Opinião

Edição nº1373 – quinta-feira, 5 de dezembro de 2019

Pavlov tinha razão

Celso Evaristo Silva

Empregado do BNDES e 2º vice-presidente da AFBNDES.

Casa Branca surpreende seus seguidores no Planalto, Itamaraty e na CNI, mais uma vez, com a notícia da sobretaxação de nosso aço. O Brasil é o segundo maior fornecedor de ferro e aço aos EUA. Em 2018, o governo norte-americano já estabelecera tarifas especiais sobre o aço e o alumínio importados pelos EUA. Brasil e Argentina estavam na lista dos países afetados por essa decisão pouco alinhada à orientação liberal de Friedrich Hayek (1899-1992), Ludwig von Mises (1881-1973) e Milton Friedman (1912-2006).

O histórico da terrinha dos Chicago Boys não é nada inocente do ponto de vista da tradição laissez-faire. O suco de laranja, algodão, etanol e o aço brasileiro juntos com o trigo argentino e os carros japoneses conhecem bem a pressão exercida pelo Tio Sam quando seus interesses maiores estão em jogo. Mais do que intervir pontualmente na esfera econômica, o Estado norte-americano trabalha em parceria proativa com os grandes grupos econômicos de lá, lançando mão do seu poderio político, econômico, militar e cultural para a defesa dos interesses estratégicos de seus conglomerados econômicos e financeiros. Durante seu governo, Barak Obama salvou as três grandes montadoras de automóveis da falência na crise de 2008, lançando mão de bilhões de dólares do contribuinte, enquanto Trump, ano passado, promoveu a venda de bilhões de dólares em sistemas de defesa e armamentos para Arábia Saudita, Coreia do Sul, Japão e Taiwan. O complexo industrial militar nem precisou agradecer. Os campeões nacionais têm vez e voz no paraíso liberal, no melhor estilo do "Faça o que eu digo, mas não faça o que eu faço". O mesmo não se pode dizer de alguns dos protetorados situados abaixo do Rio Grande, para os quais o receituário ideológico neoliberal ganhou a força do imperativo categórico kantiano. A demonização do Estado e a crença apologética nas forças de mercado conquistaram corações e mentes.

A expectativa de Bolsonaro de ter uma relação privilegiada com Donald Trump nunca passou de condicionamento pavloviano de subalternidade dos representantes do governo brasileiro e de parte da elite do país, que só não cabe chamarmos de complexo de vira-lata, em respeito à lealdade, inteligência e coragem desse tipo de cão sem raça definida.

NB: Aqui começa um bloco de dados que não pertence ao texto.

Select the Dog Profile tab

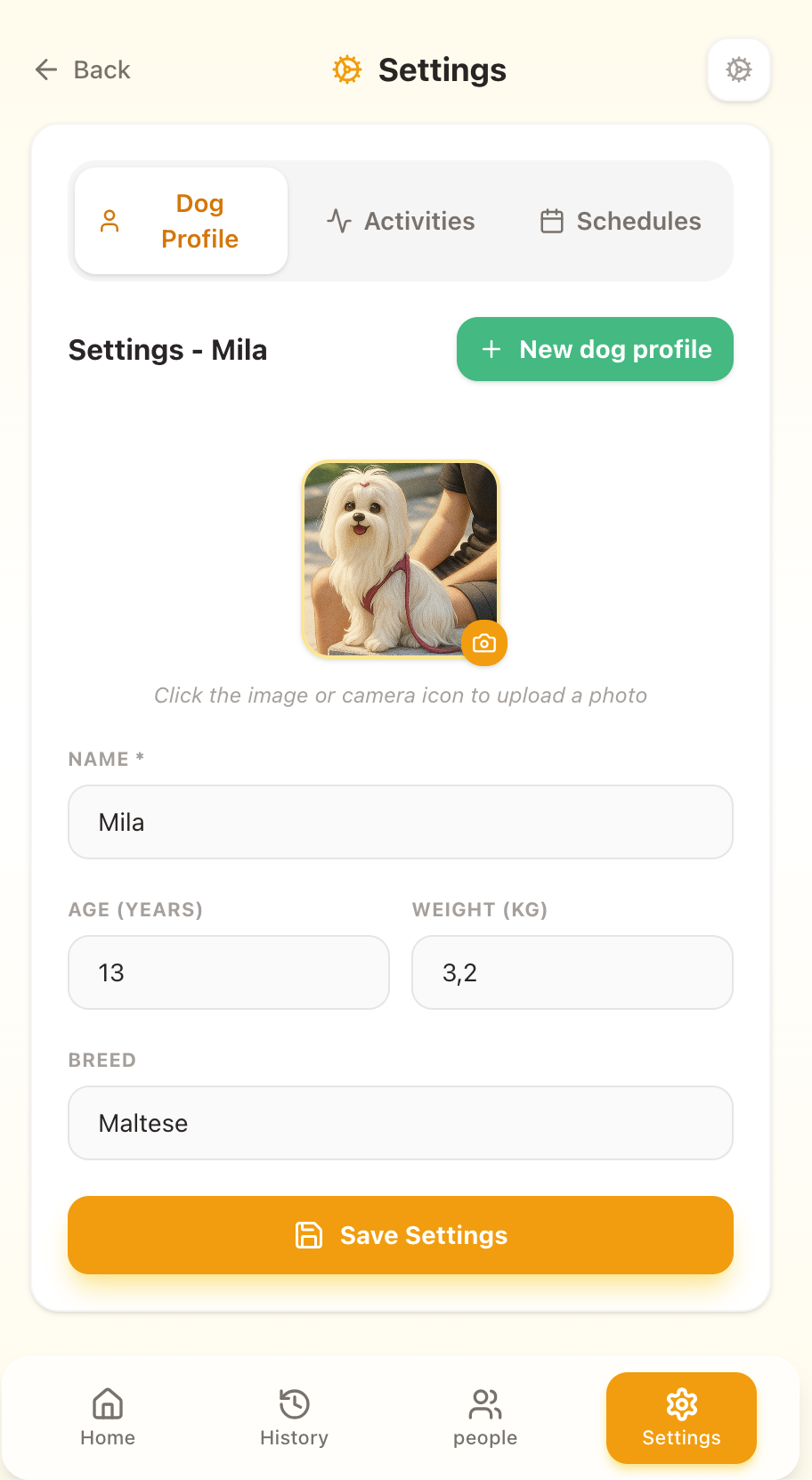pyautogui.click(x=180, y=220)
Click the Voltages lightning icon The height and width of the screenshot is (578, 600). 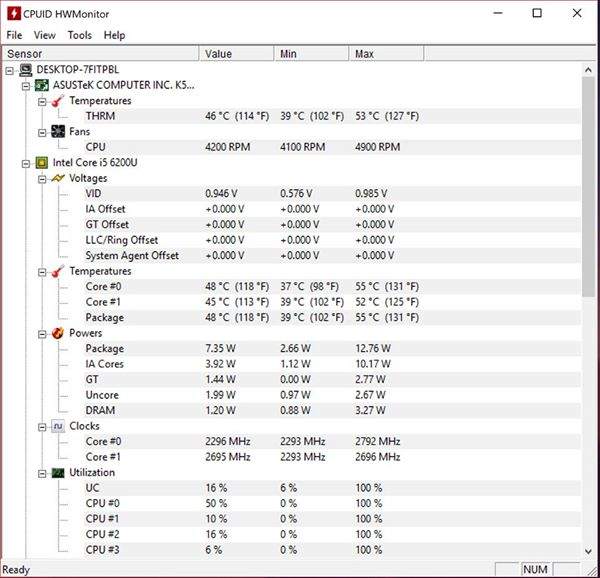point(58,178)
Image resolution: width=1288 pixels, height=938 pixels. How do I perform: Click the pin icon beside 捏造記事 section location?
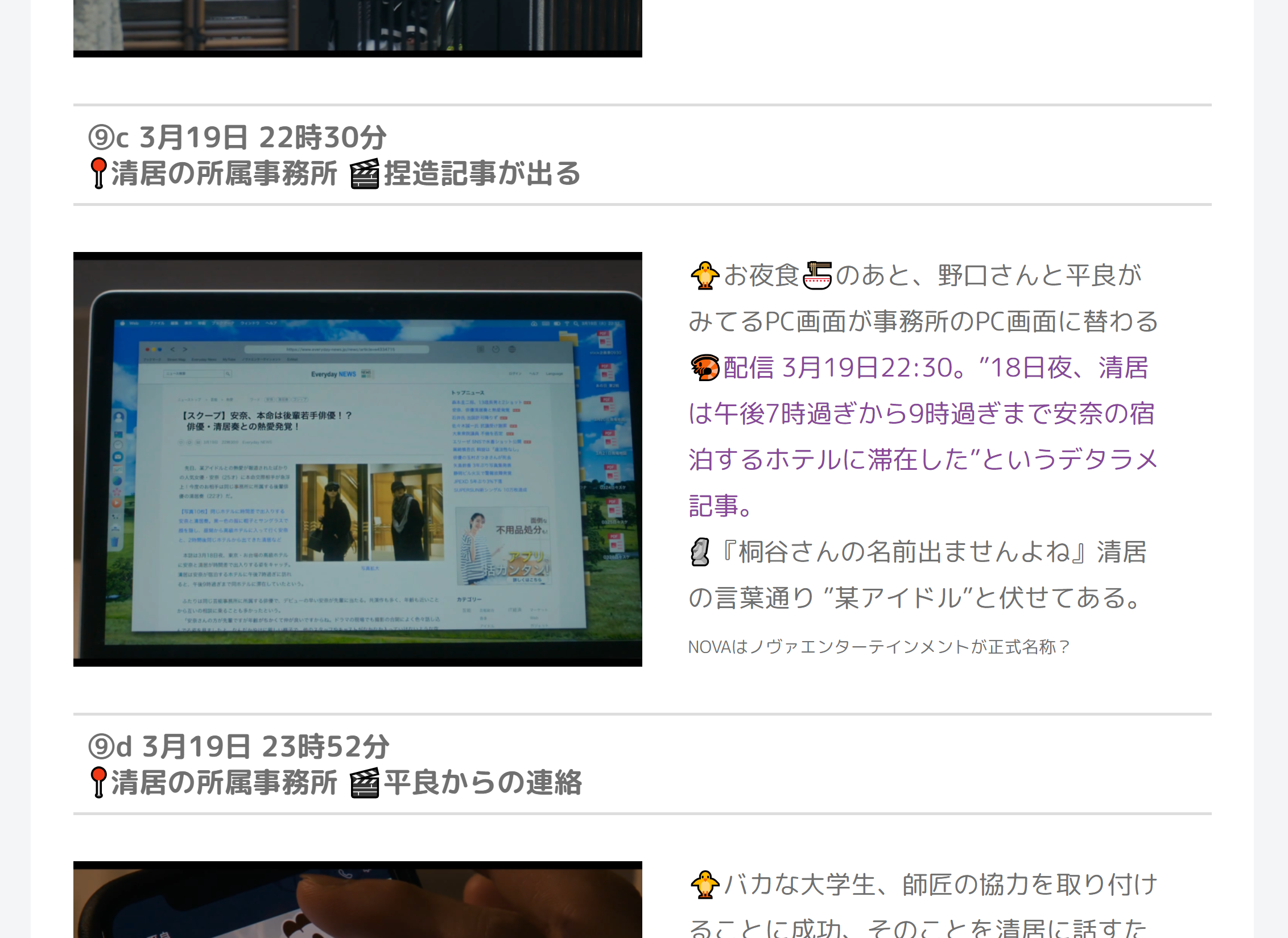pos(98,173)
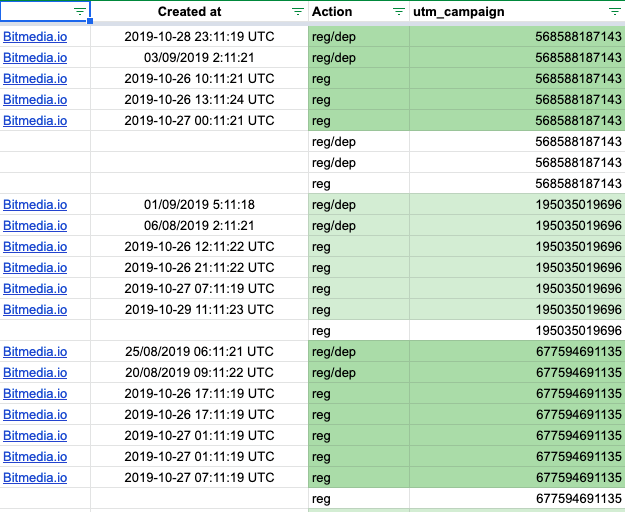Select the Action header cell
Screen dimensions: 625x512
[359, 11]
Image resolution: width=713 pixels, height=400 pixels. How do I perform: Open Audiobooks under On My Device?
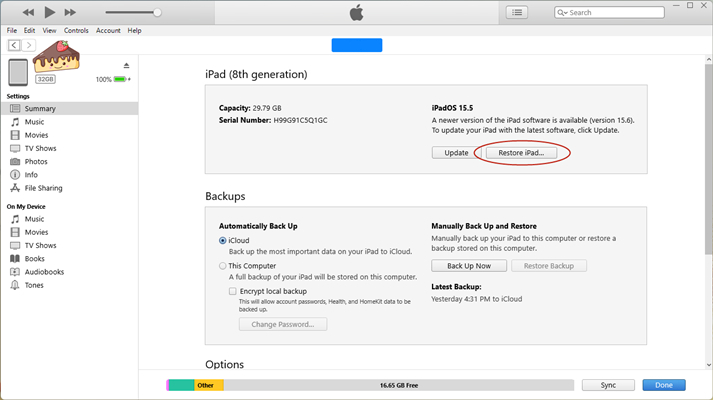(x=44, y=271)
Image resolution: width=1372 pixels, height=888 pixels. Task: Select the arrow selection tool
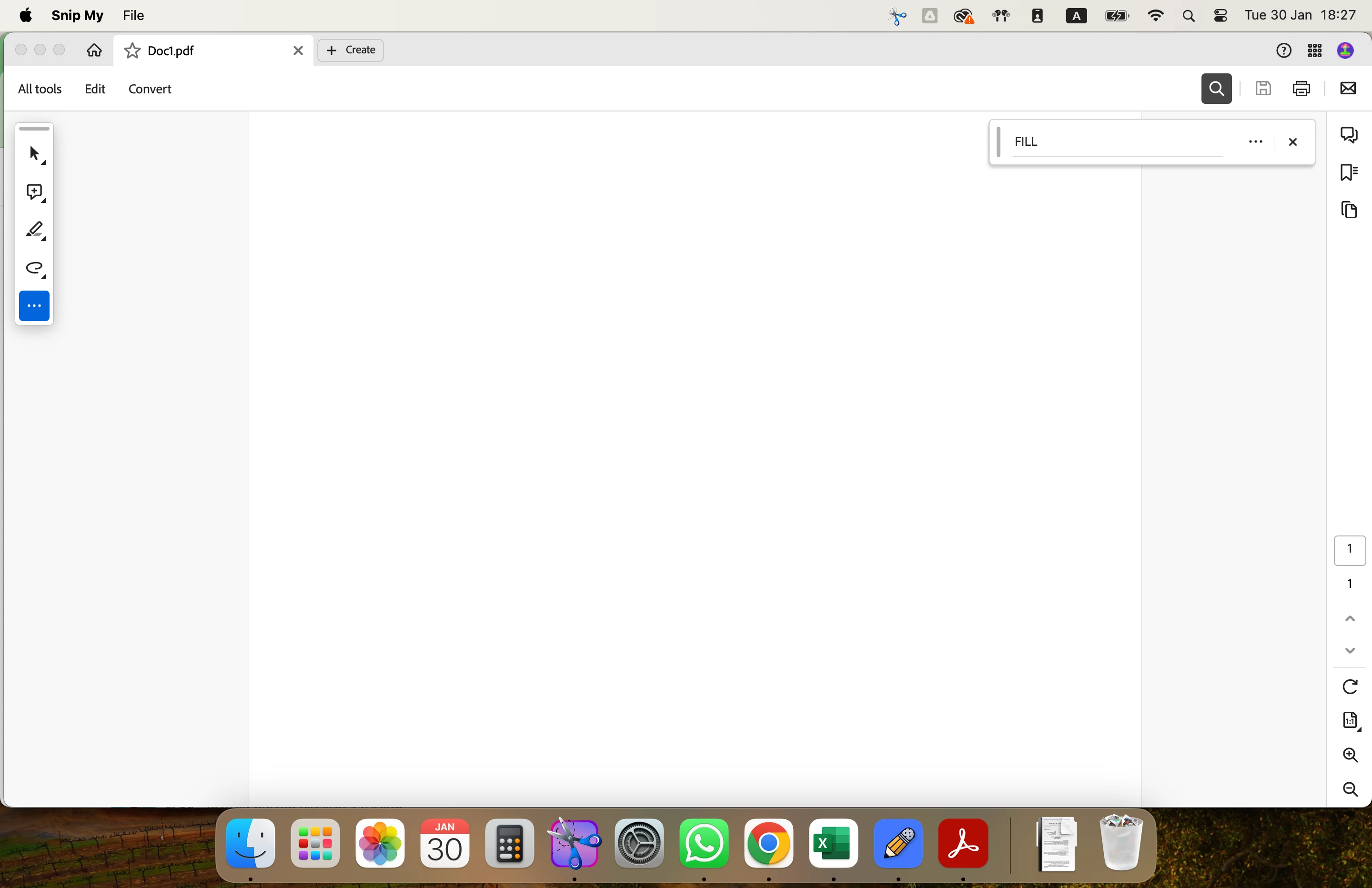coord(35,154)
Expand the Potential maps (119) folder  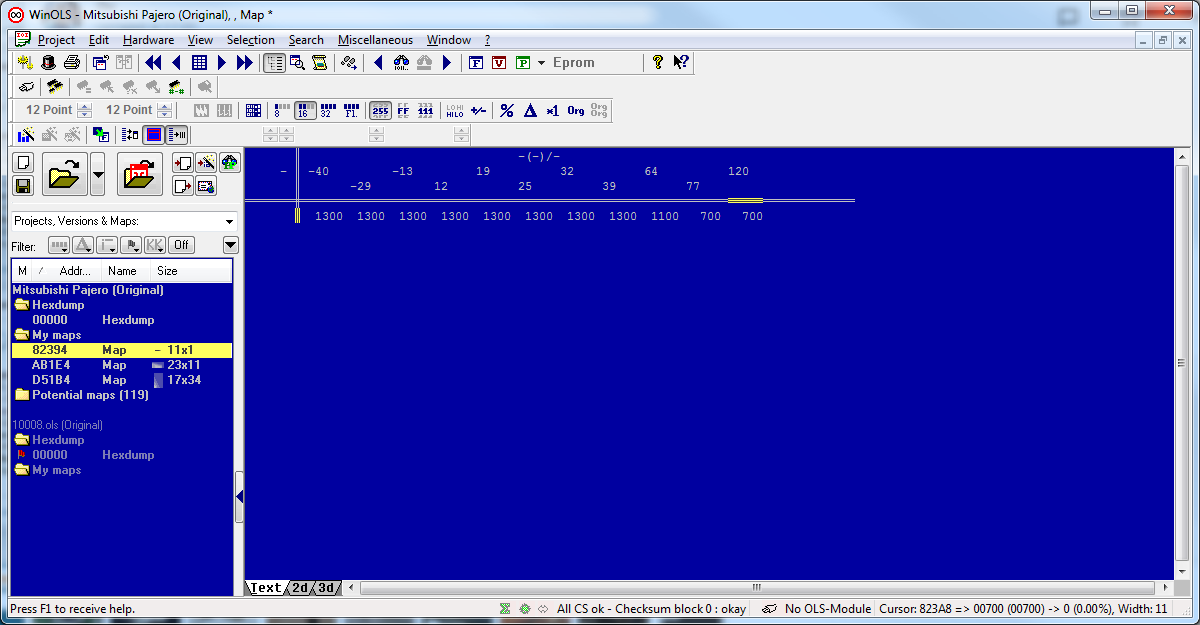[x=90, y=395]
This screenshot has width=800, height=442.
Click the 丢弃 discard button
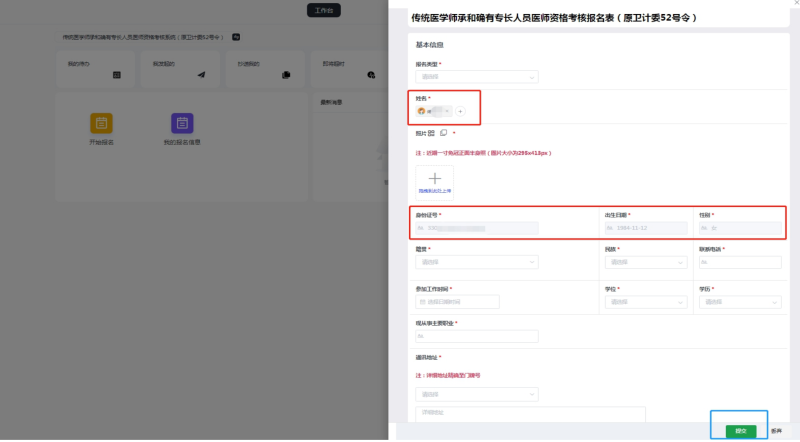pos(776,430)
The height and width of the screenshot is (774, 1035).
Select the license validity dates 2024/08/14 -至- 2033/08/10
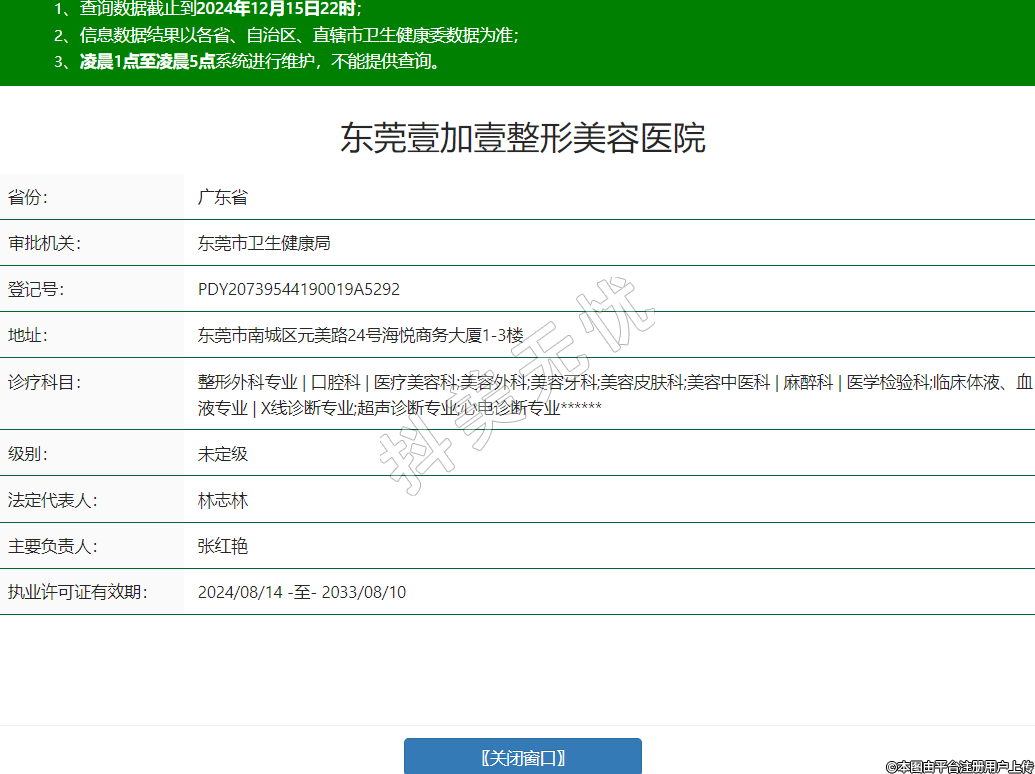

Tal estranhamento só demonstra emblematicamente o alto grau de ingenuidade pueril proveniente de setores da economia brasileira onde a malícia, perspicácia, estratégia e visão de negócios deveriam predominar. Fazer o quê? O então candidato Jair Bolsonaro e seu grão-vizir Paulo Guedes foram aplaudidos de pé na Fiesp, na CNI e outras entidades patronais ao defenderem premissas ideológicas ultraliberais sobre o Estado mínimo, abertura comercial unilateral imediata e a troca de direitos trabalhistas por empregos precarizados; ideário esse, diga-se, não praticado em lugar nenhum desta Terra Plana.

A entrega da Embraer, da base de Alcântara, a decisão do Brasil de abrir uma cota de 750 mil toneladas de trigo sem tarifa de importação, que beneficiará sobretudo os Estados Unidos, tão mal recebida pelo governo da Argentina, principal exportador do cereal ao mercado brasileiro, foram algumas das muitas concessões efetuadas pelo Brasil (pelas regras do Mercosul, o trigo importado de países que não fazem parte do bloco tem de pagar uma tarifa de 10%, o que costuma manter o produto argentino mais competitivo que o de concorrentes como os próprios EUA e a Rússia).

Em troca tivemos a nomeação de um general para o cargo de subcomandante de interoperabilidade do Comando Sul, unidade militar dos Estados Unidos que coordena os interesses estratégicos do país na América do Sul, na América Central e no Caribe, e o apoio vago – e já retirado – de Trump para o Brasil vir a tornar-se num futuro não bem definido (quem sabe depois da Argentina e da Romênia?) membro pleno da OCDE. Em contrapartida desse status de liderança global emergente, o presidente Bolsonaro concordou que o Brasil renunciaria ao tratamento especial e diferenciado nas negociações da OMC, em linha com a posição dos Estados Unidos.

O protecionismo recorrente dos países centrais – EUA à frente – expõe mais uma vez ao ridículo os economistas brasileiros defensores da retirada de barreiras alfandegárias e da redução das alíquotas de importação, ao largo de qualquer processo negocial compensatório. O mais patético ainda é ver muitos de nossos empresários e suas entidades representativas de classe, defensores da abertura unilateral de nosso comércio externo e da diminuição do papel do Estado na economia, estranharem a afirmação do presidente Trump de que o Brasil desvaloriza sua moeda: "...o Brasil não é a China. Aqui, o câmbio é livre, não há manipulação de moeda" – afirmou Marco Polo Mello, presidente do Instituto Aço Brasil. Bingo para o doutor Marco: o Brasil não é mesmo a China. A China tem um projeto nacional autônomo com prioridade no atendimento das necessidades de seu povo, embora integrado na cadeia produtiva mundial.